====== MATERIAL FOR THIS TASK ======

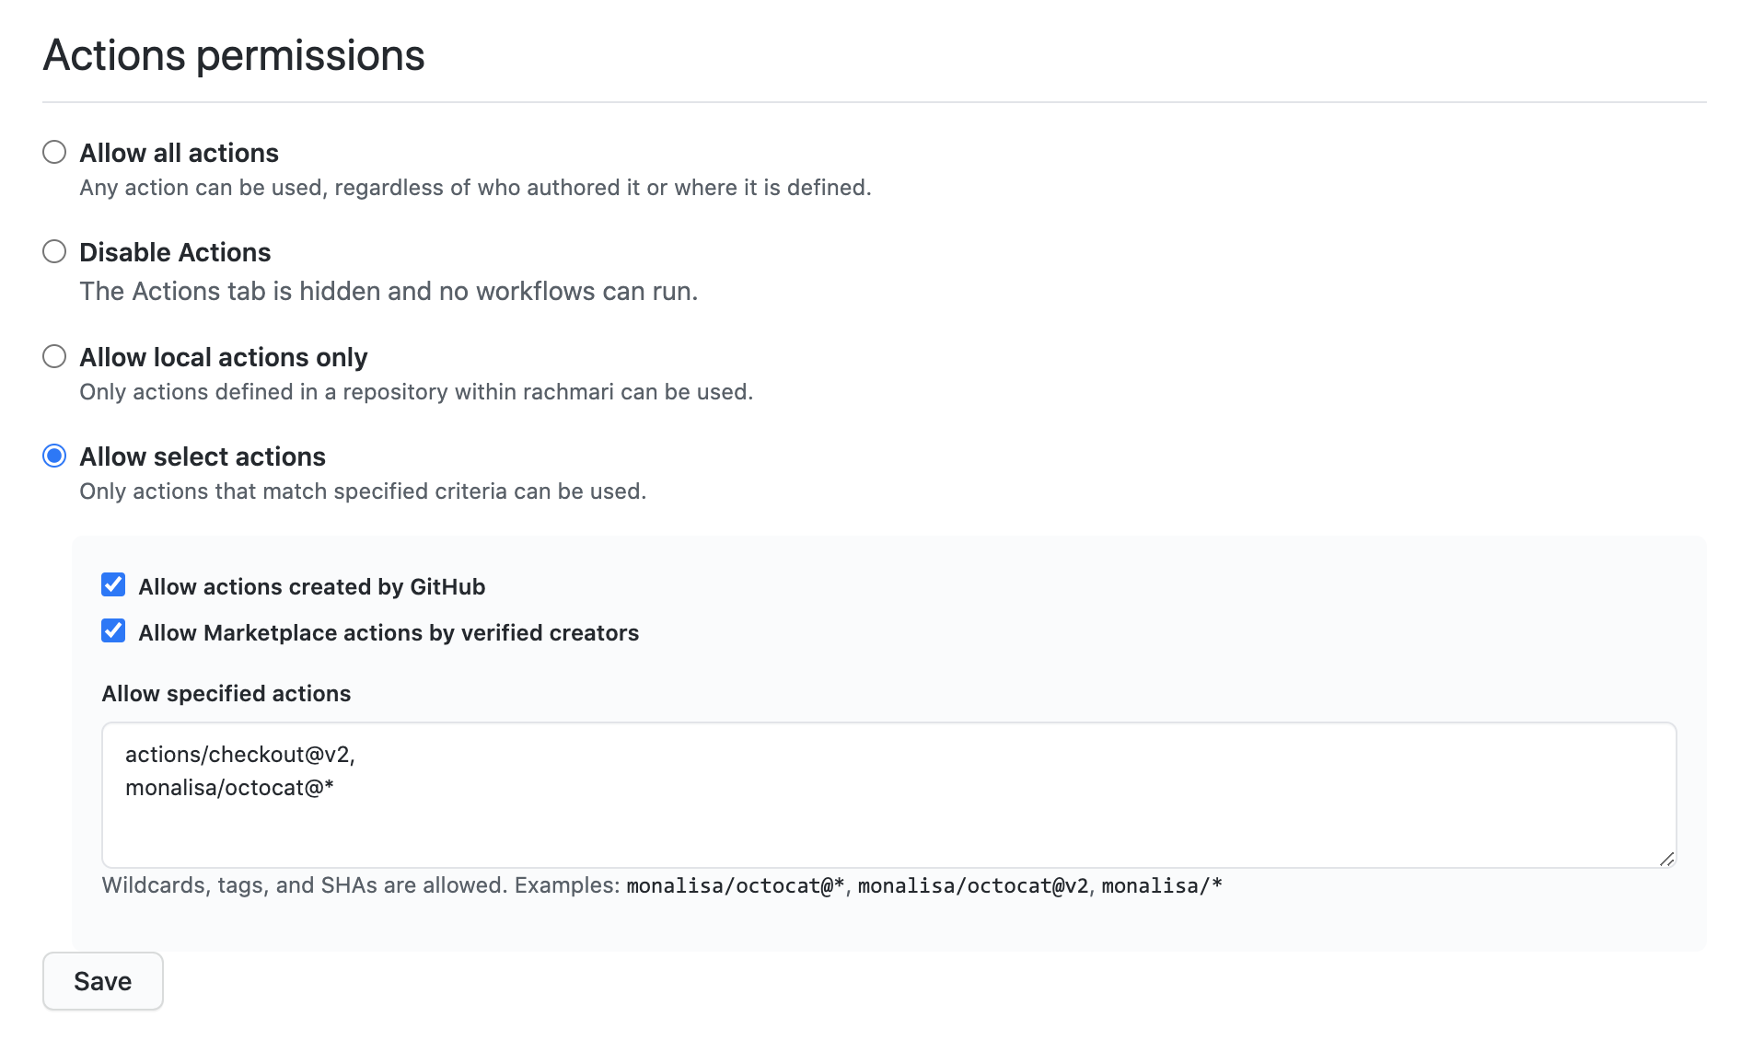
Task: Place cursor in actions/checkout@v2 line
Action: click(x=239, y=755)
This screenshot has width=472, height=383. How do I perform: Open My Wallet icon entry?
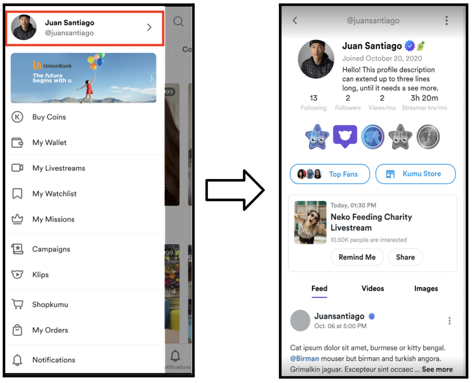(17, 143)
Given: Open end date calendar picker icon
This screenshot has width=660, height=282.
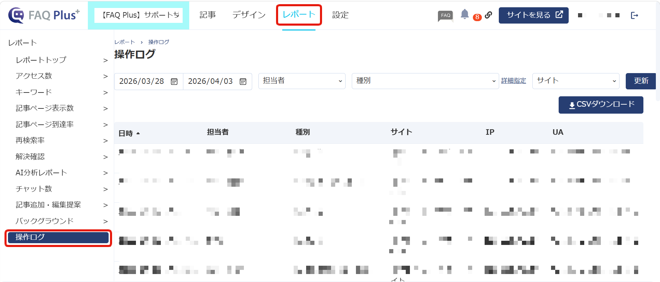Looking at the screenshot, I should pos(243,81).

======

ASSIGNMENT: Your task is to restate word for word the lines from the one containing "Given: Open end date calendar picker icon" through the last line of the data, both ends included, with no pictures.

REPLY:
Given: Open end date calendar picker icon
This screenshot has width=660, height=282.
Looking at the screenshot, I should pos(243,81).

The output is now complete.